=== The problem ===
Return, unchanged, the lines of the listing from the one containing "Task: Close the *http editor window" through the one containing "[x=923, y=340]", inclusive.

== Source records

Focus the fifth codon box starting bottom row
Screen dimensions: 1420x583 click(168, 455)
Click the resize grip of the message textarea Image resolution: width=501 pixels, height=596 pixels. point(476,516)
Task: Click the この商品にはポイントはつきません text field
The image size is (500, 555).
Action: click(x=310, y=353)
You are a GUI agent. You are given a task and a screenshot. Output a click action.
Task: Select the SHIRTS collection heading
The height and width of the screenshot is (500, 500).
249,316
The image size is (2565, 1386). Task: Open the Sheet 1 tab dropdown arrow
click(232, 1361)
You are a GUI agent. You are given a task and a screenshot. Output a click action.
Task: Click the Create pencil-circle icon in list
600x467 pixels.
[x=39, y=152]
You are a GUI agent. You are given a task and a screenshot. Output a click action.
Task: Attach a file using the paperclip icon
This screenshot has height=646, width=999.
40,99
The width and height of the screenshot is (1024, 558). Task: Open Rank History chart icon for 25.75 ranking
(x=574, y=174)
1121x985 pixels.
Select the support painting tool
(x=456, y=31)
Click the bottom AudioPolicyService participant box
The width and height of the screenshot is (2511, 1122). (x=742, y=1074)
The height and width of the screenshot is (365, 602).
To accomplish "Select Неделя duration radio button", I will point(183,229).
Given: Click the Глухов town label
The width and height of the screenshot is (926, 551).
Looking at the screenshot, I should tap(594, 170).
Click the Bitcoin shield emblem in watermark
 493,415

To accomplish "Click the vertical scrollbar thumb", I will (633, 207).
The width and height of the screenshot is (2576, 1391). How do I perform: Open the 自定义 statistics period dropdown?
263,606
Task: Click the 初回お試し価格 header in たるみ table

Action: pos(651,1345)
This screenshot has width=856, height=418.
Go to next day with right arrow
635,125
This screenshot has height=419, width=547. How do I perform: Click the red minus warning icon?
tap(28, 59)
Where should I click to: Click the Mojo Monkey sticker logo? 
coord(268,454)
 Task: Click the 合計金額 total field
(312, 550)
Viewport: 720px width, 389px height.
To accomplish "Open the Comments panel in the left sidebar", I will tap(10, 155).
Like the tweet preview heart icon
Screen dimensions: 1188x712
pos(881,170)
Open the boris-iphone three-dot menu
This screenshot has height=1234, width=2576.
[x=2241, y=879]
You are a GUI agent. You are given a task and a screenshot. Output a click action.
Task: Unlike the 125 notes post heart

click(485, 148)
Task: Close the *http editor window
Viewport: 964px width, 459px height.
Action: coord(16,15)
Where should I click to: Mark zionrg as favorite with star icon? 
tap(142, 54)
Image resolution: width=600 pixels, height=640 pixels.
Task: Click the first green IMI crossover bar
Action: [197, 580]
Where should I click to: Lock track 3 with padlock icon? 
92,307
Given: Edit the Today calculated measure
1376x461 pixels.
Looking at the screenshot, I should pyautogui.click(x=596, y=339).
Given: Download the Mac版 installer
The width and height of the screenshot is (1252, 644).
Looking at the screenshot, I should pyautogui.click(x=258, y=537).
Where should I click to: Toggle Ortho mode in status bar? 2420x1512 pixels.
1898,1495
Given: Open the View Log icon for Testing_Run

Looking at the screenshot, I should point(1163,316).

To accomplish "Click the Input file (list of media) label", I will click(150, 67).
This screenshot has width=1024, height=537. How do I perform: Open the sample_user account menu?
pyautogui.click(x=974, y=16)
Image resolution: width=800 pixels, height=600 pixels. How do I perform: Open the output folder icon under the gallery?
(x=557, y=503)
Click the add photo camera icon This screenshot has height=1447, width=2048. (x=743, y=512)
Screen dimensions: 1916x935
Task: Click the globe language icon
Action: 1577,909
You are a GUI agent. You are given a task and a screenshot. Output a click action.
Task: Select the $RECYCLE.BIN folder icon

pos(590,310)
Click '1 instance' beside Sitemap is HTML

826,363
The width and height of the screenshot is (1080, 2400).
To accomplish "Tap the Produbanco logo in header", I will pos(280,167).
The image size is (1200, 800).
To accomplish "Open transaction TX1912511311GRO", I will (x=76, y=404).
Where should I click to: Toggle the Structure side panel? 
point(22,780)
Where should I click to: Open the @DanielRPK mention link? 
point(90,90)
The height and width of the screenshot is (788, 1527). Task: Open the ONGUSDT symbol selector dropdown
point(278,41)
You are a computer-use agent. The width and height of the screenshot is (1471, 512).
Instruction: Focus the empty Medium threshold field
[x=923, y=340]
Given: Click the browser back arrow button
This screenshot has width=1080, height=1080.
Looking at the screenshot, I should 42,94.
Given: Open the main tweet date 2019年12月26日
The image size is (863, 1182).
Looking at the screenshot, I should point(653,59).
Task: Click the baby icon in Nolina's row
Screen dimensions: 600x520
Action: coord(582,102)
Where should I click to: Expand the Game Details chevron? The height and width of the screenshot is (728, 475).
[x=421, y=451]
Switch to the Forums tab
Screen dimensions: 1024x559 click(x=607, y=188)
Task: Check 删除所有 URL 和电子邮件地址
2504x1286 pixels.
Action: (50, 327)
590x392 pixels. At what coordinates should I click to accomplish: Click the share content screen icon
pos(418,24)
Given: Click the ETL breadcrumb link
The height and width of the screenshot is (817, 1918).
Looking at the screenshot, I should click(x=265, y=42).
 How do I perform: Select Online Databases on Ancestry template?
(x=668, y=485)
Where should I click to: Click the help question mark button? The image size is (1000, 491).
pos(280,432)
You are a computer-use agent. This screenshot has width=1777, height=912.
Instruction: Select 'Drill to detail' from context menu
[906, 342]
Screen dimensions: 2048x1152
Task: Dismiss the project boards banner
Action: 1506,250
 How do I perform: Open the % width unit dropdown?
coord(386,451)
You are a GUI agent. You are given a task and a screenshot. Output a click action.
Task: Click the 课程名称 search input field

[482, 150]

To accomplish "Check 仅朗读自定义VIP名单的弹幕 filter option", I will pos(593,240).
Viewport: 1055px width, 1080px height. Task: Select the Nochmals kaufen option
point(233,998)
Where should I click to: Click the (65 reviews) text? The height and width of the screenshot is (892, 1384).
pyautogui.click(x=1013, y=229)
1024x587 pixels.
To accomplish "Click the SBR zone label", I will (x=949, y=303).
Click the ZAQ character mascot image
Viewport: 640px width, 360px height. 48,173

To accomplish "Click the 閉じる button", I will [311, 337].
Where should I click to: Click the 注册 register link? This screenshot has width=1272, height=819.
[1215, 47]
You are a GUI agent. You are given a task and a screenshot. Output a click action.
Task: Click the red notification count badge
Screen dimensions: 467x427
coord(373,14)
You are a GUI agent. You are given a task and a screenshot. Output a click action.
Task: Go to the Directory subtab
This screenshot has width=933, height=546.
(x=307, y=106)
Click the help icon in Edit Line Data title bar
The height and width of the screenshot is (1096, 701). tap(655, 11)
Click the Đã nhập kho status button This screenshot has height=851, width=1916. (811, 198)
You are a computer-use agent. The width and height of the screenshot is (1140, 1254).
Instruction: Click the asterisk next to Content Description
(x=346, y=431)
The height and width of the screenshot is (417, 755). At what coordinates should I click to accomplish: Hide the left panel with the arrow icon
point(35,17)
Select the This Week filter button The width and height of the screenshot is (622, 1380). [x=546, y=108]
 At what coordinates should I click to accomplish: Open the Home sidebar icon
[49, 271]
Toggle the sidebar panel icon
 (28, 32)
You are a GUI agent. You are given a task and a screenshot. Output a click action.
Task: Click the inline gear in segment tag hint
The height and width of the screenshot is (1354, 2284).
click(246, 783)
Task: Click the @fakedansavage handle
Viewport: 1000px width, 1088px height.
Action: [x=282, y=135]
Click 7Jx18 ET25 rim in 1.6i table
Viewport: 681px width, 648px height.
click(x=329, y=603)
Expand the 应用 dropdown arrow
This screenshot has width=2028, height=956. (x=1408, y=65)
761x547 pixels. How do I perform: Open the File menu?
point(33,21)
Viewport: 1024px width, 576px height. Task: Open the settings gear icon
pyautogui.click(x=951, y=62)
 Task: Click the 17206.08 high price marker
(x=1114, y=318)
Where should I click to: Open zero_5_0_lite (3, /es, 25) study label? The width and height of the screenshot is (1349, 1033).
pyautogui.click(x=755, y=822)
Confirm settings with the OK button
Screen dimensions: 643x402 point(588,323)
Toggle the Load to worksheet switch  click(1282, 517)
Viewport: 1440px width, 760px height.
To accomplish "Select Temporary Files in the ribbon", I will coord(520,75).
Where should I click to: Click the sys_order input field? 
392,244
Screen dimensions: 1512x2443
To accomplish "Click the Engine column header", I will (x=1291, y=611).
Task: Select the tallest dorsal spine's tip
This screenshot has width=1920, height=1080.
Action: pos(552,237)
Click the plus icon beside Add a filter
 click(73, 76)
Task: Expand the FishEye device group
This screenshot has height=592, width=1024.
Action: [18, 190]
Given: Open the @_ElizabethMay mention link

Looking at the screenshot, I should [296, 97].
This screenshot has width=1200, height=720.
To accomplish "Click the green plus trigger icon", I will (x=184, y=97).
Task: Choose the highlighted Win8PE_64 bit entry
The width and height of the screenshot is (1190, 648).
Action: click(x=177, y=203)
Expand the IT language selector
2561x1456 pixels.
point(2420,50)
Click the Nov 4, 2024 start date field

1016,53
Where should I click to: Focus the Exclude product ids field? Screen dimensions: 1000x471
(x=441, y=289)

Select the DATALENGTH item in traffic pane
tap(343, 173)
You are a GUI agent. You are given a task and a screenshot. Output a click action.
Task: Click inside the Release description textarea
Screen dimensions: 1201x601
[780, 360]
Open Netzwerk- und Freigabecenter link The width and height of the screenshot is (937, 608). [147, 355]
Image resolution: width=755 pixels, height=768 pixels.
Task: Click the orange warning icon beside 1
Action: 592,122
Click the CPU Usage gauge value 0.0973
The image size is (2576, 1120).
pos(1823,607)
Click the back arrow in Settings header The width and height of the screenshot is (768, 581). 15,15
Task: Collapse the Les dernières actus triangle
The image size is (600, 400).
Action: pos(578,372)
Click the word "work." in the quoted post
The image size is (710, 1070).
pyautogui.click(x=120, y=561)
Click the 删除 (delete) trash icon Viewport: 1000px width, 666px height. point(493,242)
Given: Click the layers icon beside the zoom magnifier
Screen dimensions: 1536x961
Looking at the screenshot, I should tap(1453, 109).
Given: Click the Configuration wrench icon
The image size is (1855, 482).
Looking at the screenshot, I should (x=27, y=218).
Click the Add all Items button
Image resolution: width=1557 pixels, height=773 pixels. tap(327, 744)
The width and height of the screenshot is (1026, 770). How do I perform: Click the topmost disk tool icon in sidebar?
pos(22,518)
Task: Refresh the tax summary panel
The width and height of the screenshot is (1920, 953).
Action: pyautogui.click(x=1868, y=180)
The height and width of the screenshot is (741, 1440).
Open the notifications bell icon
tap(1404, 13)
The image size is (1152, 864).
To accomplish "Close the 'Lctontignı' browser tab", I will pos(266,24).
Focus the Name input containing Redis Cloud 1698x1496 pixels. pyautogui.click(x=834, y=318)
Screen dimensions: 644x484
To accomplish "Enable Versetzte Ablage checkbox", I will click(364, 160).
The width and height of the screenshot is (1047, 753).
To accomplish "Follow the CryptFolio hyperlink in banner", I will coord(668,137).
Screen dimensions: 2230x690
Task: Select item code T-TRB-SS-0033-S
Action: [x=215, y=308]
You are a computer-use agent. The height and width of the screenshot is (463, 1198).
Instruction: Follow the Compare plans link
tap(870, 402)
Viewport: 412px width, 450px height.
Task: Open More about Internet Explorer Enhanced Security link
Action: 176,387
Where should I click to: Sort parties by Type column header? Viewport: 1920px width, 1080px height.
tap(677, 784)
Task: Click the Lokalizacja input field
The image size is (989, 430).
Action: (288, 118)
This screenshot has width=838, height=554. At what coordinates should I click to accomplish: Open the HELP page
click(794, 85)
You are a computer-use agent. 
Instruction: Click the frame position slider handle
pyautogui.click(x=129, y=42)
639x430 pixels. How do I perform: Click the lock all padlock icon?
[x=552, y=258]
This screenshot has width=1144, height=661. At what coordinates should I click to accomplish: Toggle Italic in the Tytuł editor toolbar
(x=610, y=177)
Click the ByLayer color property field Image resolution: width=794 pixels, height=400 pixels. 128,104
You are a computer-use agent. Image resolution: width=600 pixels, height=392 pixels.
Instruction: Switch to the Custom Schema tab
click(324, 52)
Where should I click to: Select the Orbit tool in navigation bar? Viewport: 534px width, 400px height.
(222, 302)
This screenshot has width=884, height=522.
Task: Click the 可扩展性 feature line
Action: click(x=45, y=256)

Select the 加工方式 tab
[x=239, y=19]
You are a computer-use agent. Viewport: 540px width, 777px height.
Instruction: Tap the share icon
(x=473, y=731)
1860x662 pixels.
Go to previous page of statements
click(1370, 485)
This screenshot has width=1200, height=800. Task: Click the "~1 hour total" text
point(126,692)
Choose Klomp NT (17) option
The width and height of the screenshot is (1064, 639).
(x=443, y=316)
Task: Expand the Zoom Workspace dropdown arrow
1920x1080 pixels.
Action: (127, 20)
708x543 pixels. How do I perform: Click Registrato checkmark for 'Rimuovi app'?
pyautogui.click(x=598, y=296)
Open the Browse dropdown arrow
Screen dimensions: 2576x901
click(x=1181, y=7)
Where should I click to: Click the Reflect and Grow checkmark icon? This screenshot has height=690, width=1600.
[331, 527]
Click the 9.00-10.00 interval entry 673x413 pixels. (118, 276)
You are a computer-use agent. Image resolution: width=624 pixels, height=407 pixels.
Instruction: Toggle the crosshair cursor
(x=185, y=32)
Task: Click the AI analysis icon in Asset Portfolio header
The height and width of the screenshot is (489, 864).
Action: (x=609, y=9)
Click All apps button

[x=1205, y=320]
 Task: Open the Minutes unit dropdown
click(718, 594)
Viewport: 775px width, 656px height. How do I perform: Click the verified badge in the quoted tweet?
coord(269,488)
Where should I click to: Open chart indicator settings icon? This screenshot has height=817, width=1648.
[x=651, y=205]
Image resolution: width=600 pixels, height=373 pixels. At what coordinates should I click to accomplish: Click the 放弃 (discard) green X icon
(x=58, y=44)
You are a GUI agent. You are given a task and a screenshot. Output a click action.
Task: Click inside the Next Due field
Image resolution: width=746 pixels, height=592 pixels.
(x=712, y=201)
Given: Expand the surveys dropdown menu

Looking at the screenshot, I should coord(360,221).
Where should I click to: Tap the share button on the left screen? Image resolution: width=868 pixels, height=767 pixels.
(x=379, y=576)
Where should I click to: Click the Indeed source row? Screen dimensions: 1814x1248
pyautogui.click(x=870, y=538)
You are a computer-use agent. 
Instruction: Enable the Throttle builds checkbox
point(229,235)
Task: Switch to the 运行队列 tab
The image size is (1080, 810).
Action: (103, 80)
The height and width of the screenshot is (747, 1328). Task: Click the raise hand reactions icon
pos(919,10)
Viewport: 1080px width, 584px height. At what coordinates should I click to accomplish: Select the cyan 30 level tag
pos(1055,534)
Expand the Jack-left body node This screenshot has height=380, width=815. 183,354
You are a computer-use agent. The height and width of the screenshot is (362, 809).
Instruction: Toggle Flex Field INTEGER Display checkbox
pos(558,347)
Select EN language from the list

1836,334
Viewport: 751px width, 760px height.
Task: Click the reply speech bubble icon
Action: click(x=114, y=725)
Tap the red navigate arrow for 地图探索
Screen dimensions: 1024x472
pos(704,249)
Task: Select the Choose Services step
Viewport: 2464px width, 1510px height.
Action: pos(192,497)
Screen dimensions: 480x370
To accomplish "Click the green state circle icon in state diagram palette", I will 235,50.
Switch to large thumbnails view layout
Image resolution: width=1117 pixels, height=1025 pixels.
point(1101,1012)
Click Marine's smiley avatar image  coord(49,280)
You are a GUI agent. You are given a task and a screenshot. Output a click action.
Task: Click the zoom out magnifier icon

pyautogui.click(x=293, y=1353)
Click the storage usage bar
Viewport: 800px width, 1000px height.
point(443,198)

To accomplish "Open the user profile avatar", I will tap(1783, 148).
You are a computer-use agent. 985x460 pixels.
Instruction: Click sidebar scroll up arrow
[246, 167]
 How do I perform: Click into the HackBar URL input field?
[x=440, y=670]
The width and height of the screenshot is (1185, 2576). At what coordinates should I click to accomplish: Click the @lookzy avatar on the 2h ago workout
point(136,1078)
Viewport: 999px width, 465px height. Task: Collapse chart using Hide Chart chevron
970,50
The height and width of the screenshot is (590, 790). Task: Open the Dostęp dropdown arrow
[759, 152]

====

=== Problem solution ===
Task: Close the *http editor window
Viewport: 964px width, 459px height.
Action: coord(16,15)
Where should I click to: Mark zionrg as favorite with star icon? 
tap(142, 54)
Image resolution: width=600 pixels, height=640 pixels.
Task: Click the first green IMI crossover bar
Action: [197, 580]
Where should I click to: Lock track 3 with padlock icon? 
92,307
Given: Edit the Today calculated measure
1376x461 pixels.
Looking at the screenshot, I should pyautogui.click(x=596, y=339).
Given: Download the Mac版 installer
The width and height of the screenshot is (1252, 644).
Looking at the screenshot, I should pyautogui.click(x=258, y=537).
Where should I click to: Toggle Ortho mode in status bar? 2420x1512 pixels.
1898,1495
Given: Open the View Log icon for Testing_Run

Looking at the screenshot, I should point(1163,316).

To accomplish "Click the Input file (list of media) label", I will click(150, 67).
This screenshot has width=1024, height=537. How do I perform: Open the sample_user account menu?
pyautogui.click(x=974, y=16)
Image resolution: width=800 pixels, height=600 pixels. How do I perform: Open the output folder icon under the gallery?
(x=557, y=503)
Click the add photo camera icon This screenshot has height=1447, width=2048. (x=743, y=512)
Screen dimensions: 1916x935
Task: Click the globe language icon
Action: 1577,909
You are a GUI agent. You are given a task and a screenshot. Output a click action.
Task: Select the $RECYCLE.BIN folder icon

pos(590,310)
Click '1 instance' beside Sitemap is HTML

826,363
The width and height of the screenshot is (1080, 2400).
To accomplish "Tap the Produbanco logo in header", I will pos(280,167).
The image size is (1200, 800).
To accomplish "Open transaction TX1912511311GRO", I will (x=76, y=404).
Where should I click to: Toggle the Structure side panel? 
point(22,780)
Where should I click to: Open the @DanielRPK mention link? 
point(90,90)
The height and width of the screenshot is (788, 1527). Task: Open the ONGUSDT symbol selector dropdown
point(278,41)
You are a computer-use agent. The width and height of the screenshot is (1471, 512).
Instruction: Focus the empty Medium threshold field
[x=923, y=340]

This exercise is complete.